Nos combats se sont arrêtés à la porte de nos illusions. Les indépendances nous ont bercé dans l’espoir et la machine à broyer de nos dirigeants s’est mise en place. De grands marchés ont été passé dans les bureaux feutrés. Des compromis funestes ont consacré l’hégémonie de certaines de nos élites. Dans toute cette histoire, il n’y avait aucun intérêt pour le peuple et les années sont passées dans cette pseudo liberté. Pour nous asservir davantage on nous a servi des guerres, des conflits qui pouvaient simplement se résoudre par le dialogue qui est la culture de notre force. Mais notre réconciliation n’aurait pas nourri les ambitions de nos prédateurs qui n’avaient pas encore fini de se servir.

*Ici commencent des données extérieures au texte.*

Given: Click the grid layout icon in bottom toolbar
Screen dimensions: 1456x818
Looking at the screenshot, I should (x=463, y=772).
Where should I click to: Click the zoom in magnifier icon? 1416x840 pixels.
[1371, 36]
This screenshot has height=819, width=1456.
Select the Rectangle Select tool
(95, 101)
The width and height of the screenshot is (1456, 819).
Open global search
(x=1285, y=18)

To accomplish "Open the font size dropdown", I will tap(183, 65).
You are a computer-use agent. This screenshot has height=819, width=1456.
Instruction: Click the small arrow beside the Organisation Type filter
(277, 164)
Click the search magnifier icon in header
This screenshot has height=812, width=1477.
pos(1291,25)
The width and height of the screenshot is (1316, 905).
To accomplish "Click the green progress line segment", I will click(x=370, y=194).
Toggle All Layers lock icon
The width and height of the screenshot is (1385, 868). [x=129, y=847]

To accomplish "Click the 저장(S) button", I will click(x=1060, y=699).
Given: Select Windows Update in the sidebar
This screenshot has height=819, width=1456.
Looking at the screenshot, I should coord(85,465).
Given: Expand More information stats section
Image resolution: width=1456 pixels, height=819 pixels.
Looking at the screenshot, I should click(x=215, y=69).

Les chiffres disent que la population africaine est jeune et c’est tout à fait vrai. Ces enfants, ces jeunes, sont les fils de ceux qui sont tombés pour la liberté. Cette forte jeunesse est le reste des vaillants combattants morts de faim, de soif. Ces exilés morts sur le chemin de leur destin ; ces défenseurs de la liberté oubliés dans les prisons de la calamité. Ce sont ces héritiers sans défense qui fondent mon combat. Ceux qui fuient un continent fort, riche et vaillant pour l’occident. C’est pour ces sans abris à domicile que j’ai décidé d’écrire. Depuis ma naissance je vis sur un continent qui est opprimé et qui a cessé de se battre pour sa liberté parce qu’elle veut d’abord manger. C’est l’orchestration de la colonisation sous sa forme la plus évoluée. Plonger un peuple dans la faim pour le détourner du bon chemin. J’appartiens à cette génération qui a compris la grande forfaiture et qui veut se battre pour débarrasser son continent des ordures qui l’encombrent. Elle veut trouver la luxueuse verdure que ses terres possèdent.
C’est pourquoi chacune de mes lettres écrira, chacun de mes mots parlera, chacun de mes bras combattra, pour que tous ensemble, on y accède.